The aid group Doctors Without Borders said Friday that tens of thousands of Muslims have now fled to Chad and Cameroon. And the U.N. refugee agency said that almost 9,000 people have fled to Cameroon in the past 10 days, bringing the number of refugees in Cameroon to 22,000 since the current violence began.
The dangers are not limited to the capital. Communities remain trapped in parts of northwest Central African Republic, according to Doctors Without Borders. A Muslim community of more than 8,000 people in Bouar “remains effectively imprisoned, unable to flee the violence.”
U.N. deputy spokesman Farhan Haq said that nearly 840,000 people remain displaced inside the country, and “with no immediate prospect to return home as the rainy season begins, the refugee agency fears a worsening crisis.”
In announcing the International Criminal Court’s preliminary investigation, prosecutor Fatou Bensouda cited reports of “hundreds of killings, acts of rape and sexual slavery, destruction of property, pillaging, torture, forced displacement and recruitment and use of children in hostilities.”
Although most of Central African Republic’s roughly 4.6 million citizens are Christian, there is a sizable Muslim population in its north near the borders with Sudan and Chad.
Fighting in the country has worsened since March, when an alliance of Muslim rebel groups from the north united to overthrow the president of a decade.

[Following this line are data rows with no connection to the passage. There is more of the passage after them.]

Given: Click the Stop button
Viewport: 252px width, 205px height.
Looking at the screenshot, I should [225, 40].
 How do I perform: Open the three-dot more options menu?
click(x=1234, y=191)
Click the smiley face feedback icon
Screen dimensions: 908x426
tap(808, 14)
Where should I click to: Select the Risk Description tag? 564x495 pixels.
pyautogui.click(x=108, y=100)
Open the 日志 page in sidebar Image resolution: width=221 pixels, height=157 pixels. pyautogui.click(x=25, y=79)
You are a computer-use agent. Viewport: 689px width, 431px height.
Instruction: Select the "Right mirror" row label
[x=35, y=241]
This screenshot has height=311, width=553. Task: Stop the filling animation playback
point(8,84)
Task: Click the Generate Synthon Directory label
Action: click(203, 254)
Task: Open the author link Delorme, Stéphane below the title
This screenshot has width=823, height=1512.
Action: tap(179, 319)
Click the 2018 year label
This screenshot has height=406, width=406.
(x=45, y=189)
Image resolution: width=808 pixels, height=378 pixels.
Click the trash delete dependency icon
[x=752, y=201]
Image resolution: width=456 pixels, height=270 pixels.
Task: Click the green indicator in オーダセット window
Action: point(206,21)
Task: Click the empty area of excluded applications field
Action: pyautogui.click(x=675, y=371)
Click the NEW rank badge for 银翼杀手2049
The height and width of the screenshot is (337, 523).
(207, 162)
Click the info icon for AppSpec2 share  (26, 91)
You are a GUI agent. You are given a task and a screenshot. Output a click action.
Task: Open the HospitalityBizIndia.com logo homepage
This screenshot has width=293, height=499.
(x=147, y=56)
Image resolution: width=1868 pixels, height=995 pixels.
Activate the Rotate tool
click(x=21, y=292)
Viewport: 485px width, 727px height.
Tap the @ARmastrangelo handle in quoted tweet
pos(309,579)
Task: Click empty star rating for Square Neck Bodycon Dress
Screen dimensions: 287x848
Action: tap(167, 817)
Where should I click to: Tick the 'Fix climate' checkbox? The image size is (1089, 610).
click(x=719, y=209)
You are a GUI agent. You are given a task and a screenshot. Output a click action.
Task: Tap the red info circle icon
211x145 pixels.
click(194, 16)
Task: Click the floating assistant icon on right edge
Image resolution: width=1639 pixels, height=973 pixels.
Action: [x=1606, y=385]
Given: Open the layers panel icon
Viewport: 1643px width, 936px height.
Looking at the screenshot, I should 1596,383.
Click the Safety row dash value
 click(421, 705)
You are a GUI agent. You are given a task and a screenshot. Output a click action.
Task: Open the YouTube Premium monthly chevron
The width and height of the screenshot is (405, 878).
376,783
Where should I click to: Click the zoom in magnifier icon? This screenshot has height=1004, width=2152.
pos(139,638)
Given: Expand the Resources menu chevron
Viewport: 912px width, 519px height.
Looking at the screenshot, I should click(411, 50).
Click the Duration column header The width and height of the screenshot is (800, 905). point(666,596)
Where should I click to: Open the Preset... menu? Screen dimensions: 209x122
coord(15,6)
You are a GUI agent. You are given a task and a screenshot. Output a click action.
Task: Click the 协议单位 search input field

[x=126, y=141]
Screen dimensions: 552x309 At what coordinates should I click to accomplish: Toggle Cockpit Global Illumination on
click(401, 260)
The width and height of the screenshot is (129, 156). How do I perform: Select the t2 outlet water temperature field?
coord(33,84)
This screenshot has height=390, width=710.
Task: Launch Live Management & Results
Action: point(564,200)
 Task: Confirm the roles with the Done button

Although their grievances were political and economic — not religious — fighting has taken on an increasingly sectarian tone since then.
The rebels, known as Seleka, were aided by Chadian and Sudanese mercenaries. They quickly became despised by Christians in the capital after the fighters went on looting sprees, raping and killing civilians at random. An armed Christian movement known as the anti-Balaka, aided by loyalists of ousted President François Bozizé, began retaliating several months later.
The Muslim rebel leader who took power in March has stepped aside, and the country is being led by former Bangui Mayor Catherine Samba-Panza as interim president.
In recent weeks, mobs have set fire to mosques and killed and mutilated Muslims.